Verilen Metin:
--------------------------------------------------

• (bkz: siesta)
  • kur'an'da arayacak olursanız, sadece öğle uykusu hakkında değil, hz. muhammed'in küsmesi, yürümesi, üzülmesi hakkında da ayet bulabilirsiniz. dolayısı ile, öncelikle bu bir "keşif", ya da "ahahaha olm uykudan bile bahsetmiş layn" denecek durum değildir.

    kur'an, insanlara hayvan gibi davranmamayı da öğretir. peygamber eşine küstüğü zaman, onunla alakalı ayetler de iner, ki buradan müslüman dediğimiz din üyeleri, "eş ile küs kalma hali" hakkında bilgi edinirler.
    kur'an'da, peygamberin kavgaları-peygambere eziyet eden insanlar (ve hatta bazıları isimleri ile birlikte) anlatılır, yollar gösterilir.

--------------------------------------------------

Kayıtlar:

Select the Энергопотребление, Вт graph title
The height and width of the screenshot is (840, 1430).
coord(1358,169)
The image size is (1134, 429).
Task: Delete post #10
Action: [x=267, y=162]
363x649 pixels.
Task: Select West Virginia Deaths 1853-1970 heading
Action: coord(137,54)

--------------------------------------------------

Görevler:
(a) Kur'an ve öğle uykusu üzerine olan metni baştan sona hiçbir şeyini değiştirmeden yeniden yazın.
(b) Yukarıdaki kayıtların bütün satırlarını, her satır bir dize olacak şekilde bir JSON listesine koyun; boş satırları almayın.

Görev Yanıtları:
(a)
• (bkz: siesta)
  • kur'an'da arayacak olursanız, sadece öğle uykusu hakkında değil, hz. muhammed'in küsmesi, yürümesi, üzülmesi hakkında da ayet bulabilirsiniz. dolayısı ile, öncelikle bu bir "keşif", ya da "ahahaha olm uykudan bile bahsetmiş layn" denecek durum değildir.

    kur'an, insanlara hayvan gibi davranmamayı da öğretir. peygamber eşine küstüğü zaman, onunla alakalı ayetler de iner, ki buradan müslüman dediğimiz din üyeleri, "eş ile küs kalma hali" hakkında bilgi edinirler.
    kur'an'da, peygamberin kavgaları-peygambere eziyet eden insanlar (ve hatta bazıları isimleri ile birlikte) anlatılır, yollar gösterilir.

(b)
[
  "Select the Энергопотребление, Вт graph title",
  "The height and width of the screenshot is (840, 1430).",
  "coord(1358,169)",
  "The image size is (1134, 429).",
  "Task: Delete post #10",
  "Action: [x=267, y=162]",
  "363x649 pixels.",
  "Task: Select West Virginia Deaths 1853-1970 heading",
  "Action: coord(137,54)"
]